Task instructions: Reproduce each of the following rows word for word, changing nothing.

Extracted records:

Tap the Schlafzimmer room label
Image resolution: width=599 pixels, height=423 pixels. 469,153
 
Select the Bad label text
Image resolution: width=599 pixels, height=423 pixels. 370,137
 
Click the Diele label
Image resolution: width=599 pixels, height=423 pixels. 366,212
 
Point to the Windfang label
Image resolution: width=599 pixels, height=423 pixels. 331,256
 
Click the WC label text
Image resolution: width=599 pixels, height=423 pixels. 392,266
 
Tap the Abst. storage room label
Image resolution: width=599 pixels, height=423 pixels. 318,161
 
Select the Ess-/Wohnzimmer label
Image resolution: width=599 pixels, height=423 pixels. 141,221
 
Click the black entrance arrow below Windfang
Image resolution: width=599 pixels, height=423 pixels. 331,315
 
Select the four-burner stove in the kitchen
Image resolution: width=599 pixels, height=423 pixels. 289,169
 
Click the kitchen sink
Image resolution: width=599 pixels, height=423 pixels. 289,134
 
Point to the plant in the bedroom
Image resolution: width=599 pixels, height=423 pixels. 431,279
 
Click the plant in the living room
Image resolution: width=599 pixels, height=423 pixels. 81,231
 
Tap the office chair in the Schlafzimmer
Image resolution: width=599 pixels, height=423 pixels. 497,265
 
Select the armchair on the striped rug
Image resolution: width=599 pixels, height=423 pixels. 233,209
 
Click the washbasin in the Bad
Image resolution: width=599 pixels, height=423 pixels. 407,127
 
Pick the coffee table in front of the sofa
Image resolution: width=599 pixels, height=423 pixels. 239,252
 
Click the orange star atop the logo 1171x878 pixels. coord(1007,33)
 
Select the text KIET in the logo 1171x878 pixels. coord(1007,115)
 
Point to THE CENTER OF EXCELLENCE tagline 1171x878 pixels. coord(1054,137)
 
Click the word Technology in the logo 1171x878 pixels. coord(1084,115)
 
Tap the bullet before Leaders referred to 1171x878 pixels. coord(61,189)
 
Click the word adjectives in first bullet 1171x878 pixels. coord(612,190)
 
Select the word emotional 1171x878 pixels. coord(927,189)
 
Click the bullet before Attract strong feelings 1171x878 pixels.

Task response:
Tap the Schlafzimmer room label
Image resolution: width=599 pixels, height=423 pixels. 469,153
 
Select the Bad label text
Image resolution: width=599 pixels, height=423 pixels. 370,137
 
Click the Diele label
Image resolution: width=599 pixels, height=423 pixels. 366,212
 
Point to the Windfang label
Image resolution: width=599 pixels, height=423 pixels. 331,256
 
Click the WC label text
Image resolution: width=599 pixels, height=423 pixels. 392,266
 
Tap the Abst. storage room label
Image resolution: width=599 pixels, height=423 pixels. 318,161
 
Select the Ess-/Wohnzimmer label
Image resolution: width=599 pixels, height=423 pixels. 141,221
 
Click the black entrance arrow below Windfang
Image resolution: width=599 pixels, height=423 pixels. 331,315
 
Select the four-burner stove in the kitchen
Image resolution: width=599 pixels, height=423 pixels. 289,169
 
Click the kitchen sink
Image resolution: width=599 pixels, height=423 pixels. 289,134
 
Point to the plant in the bedroom
Image resolution: width=599 pixels, height=423 pixels. 431,279
 
Click the plant in the living room
Image resolution: width=599 pixels, height=423 pixels. 81,231
 
Tap the office chair in the Schlafzimmer
Image resolution: width=599 pixels, height=423 pixels. 497,265
 
Select the armchair on the striped rug
Image resolution: width=599 pixels, height=423 pixels. 233,209
 
Click the washbasin in the Bad
Image resolution: width=599 pixels, height=423 pixels. 407,127
 
Pick the coffee table in front of the sofa
Image resolution: width=599 pixels, height=423 pixels. 239,252
 
Click the orange star atop the logo 1171x878 pixels. coord(1007,33)
 
Select the text KIET in the logo 1171x878 pixels. coord(1007,115)
 
Point to THE CENTER OF EXCELLENCE tagline 1171x878 pixels. coord(1054,137)
 
Click the word Technology in the logo 1171x878 pixels. coord(1084,115)
 
Tap the bullet before Leaders referred to 1171x878 pixels. coord(61,189)
 
Click the word adjectives in first bullet 1171x878 pixels. coord(612,190)
 
Select the word emotional 1171x878 pixels. coord(927,189)
 
Click the bullet before Attract strong feelings 1171x878 pixels.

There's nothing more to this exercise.